From a historical standpoint, we must bear in mind that agriculture has existed practically forever, since its origins are prehistoric and its development came about in different cultures that practiced it, if not simultaneously, at least independently, such as the ones that arose in the Fertile Crescent (from Mesopotamia to ancient Egypt), as well as in our own Pre-Columbian cultures of Central America and the Chinese culture in East Asia.

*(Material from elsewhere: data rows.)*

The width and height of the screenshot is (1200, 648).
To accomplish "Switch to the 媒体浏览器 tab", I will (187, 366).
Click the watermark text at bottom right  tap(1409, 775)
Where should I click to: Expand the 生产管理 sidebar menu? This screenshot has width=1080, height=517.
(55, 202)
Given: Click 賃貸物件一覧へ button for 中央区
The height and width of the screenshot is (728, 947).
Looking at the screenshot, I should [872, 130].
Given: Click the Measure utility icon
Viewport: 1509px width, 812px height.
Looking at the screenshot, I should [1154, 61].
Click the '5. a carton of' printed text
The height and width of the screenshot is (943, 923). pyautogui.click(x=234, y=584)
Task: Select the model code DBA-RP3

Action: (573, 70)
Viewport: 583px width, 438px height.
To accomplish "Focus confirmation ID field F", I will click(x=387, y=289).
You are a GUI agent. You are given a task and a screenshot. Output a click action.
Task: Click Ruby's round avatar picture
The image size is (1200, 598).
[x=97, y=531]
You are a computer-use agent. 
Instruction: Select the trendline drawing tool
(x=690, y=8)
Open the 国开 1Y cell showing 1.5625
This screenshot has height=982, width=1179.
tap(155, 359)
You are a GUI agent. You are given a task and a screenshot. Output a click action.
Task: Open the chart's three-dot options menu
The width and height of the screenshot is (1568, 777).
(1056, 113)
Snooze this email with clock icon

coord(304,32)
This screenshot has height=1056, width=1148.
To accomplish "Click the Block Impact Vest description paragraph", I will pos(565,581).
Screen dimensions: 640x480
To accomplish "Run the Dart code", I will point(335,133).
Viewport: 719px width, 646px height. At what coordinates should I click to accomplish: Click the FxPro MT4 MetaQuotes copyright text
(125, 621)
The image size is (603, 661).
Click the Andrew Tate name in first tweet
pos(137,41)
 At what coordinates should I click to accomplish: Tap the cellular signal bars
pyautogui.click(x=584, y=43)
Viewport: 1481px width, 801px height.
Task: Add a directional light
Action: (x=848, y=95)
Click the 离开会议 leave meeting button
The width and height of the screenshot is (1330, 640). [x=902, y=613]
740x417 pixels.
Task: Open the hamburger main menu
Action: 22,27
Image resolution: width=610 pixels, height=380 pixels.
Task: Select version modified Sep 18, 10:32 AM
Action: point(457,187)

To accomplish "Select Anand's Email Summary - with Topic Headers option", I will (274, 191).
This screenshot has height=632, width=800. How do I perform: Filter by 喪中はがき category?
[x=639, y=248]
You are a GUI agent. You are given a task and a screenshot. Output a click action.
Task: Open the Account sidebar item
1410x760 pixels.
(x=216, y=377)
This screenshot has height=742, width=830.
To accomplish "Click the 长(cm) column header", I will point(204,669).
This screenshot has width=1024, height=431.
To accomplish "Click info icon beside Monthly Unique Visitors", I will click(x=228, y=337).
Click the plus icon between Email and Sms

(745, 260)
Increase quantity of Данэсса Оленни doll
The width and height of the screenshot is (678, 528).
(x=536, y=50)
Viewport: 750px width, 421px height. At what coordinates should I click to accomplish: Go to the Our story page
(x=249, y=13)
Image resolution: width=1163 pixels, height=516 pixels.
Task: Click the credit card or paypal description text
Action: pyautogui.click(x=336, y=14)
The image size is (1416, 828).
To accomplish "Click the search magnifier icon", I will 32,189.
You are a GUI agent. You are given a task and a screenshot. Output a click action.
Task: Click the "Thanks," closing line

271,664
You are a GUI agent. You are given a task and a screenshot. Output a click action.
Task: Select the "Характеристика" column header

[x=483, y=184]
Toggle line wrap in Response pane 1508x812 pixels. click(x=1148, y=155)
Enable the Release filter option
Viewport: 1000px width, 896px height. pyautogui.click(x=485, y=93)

In this context, Guatemala has several advantages with respect to other countries in the world, particularly its favorable agro-environmental conditions, since it is located in the tropical area of the northern hemisphere, which gives it a large variety of altitudes, from sea level to 4,200 meters in altitude. It possesses about 360 microclimates, which allow it to offer a variety of quality products, in addition to enough raw materials practically year-round. This makes it a country that with few exceptions is very attractive for domestic and foreign investment.

It is worth noting that according to Bank of Guatemala (BANGUAT) and Ministry of Agriculture, Ranching and Food (MAGA by its Spanish acronym) statistics, the agricultural and ranching sector of Guatemala generated 13.6 percent of the gross domestic product (GDP) in 2014, and made a significant contribution to foreign exchange income and job generation.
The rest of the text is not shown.